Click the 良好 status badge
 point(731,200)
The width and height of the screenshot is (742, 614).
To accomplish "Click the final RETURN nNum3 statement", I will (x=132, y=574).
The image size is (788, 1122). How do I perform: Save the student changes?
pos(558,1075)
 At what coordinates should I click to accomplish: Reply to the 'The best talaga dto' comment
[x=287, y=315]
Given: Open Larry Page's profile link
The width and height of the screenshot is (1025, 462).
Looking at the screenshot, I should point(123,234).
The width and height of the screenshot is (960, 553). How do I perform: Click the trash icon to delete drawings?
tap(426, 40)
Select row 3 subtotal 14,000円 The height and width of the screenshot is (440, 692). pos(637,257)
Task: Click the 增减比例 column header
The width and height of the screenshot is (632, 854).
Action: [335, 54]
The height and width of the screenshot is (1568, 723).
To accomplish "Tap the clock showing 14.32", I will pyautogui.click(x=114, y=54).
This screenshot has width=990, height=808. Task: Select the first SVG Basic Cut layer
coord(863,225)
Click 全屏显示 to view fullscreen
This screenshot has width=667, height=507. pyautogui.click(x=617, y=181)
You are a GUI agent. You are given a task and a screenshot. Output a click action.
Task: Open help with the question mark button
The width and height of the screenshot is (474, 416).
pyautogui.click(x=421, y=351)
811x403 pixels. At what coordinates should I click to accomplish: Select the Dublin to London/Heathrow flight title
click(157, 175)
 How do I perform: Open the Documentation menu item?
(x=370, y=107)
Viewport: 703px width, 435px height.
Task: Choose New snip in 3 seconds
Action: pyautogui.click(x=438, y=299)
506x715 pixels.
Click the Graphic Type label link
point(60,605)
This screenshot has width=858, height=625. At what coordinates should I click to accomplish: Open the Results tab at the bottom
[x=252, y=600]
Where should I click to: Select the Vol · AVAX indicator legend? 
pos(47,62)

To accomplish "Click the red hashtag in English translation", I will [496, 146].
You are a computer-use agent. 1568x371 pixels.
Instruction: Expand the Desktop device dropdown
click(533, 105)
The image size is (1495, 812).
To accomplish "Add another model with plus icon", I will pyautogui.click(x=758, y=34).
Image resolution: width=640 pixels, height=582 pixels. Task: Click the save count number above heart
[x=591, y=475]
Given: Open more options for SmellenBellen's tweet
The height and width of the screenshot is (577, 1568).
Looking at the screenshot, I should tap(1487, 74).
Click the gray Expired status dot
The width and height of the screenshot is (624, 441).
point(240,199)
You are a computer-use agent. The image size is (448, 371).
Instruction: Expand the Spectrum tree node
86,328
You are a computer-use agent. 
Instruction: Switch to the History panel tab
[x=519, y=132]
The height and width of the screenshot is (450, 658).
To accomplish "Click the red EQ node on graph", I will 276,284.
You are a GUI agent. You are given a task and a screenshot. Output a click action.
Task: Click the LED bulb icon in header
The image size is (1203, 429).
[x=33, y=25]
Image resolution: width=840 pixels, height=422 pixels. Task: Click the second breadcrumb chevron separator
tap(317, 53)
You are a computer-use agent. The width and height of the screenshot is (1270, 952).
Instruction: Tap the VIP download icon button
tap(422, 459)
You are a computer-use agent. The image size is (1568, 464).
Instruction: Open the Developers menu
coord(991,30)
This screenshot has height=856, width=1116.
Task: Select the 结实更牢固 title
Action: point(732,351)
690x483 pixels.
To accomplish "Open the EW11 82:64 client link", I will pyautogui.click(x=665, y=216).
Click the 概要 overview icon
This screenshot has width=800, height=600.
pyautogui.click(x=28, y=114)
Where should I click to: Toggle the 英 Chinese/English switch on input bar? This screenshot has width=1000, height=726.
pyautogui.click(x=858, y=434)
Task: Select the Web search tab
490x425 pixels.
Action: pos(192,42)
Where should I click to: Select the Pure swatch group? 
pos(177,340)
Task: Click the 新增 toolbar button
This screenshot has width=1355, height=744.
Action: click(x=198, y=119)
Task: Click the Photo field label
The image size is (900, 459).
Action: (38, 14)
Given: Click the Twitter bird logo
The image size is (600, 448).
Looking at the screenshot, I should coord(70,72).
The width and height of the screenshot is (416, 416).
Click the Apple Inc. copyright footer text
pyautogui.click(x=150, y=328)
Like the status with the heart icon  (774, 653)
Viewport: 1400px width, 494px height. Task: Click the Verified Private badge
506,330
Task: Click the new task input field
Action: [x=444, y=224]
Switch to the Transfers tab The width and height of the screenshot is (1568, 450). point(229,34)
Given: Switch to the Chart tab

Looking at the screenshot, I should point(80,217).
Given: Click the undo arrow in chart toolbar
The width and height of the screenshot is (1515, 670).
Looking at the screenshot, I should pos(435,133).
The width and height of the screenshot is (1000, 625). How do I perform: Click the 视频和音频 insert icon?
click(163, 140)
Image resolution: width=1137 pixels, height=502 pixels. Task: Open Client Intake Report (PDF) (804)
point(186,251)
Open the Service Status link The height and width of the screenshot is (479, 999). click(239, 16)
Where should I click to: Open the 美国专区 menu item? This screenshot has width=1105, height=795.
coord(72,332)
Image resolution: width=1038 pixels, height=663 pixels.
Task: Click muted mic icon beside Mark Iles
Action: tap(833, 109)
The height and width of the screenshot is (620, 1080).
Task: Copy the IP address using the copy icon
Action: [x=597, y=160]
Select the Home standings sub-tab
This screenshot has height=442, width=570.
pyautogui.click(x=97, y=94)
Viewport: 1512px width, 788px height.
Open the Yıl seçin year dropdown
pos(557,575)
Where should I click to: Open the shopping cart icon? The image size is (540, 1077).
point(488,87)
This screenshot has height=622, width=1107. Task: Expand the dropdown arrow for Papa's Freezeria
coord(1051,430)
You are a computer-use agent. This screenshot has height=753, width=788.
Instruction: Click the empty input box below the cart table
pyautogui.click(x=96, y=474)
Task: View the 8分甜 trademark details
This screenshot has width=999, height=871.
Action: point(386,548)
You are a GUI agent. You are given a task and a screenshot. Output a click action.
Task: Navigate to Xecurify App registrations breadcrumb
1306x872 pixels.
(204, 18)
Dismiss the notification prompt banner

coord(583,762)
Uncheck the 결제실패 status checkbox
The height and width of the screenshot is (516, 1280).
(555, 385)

----

Task => Within the data above, pick out all lines holding the word "will".

Your solution =>
To accomplish "Click the final RETURN nNum3 statement", I will (x=132, y=574).
To accomplish "Tap the clock showing 14.32", I will pyautogui.click(x=114, y=54).
To accomplish "Click the red hashtag in English translation", I will [496, 146].
To accomplish "Add another model with plus icon", I will pyautogui.click(x=758, y=34).
To accomplish "Click the red EQ node on graph", I will 276,284.
To accomplish "Open the EW11 82:64 client link", I will pyautogui.click(x=665, y=216).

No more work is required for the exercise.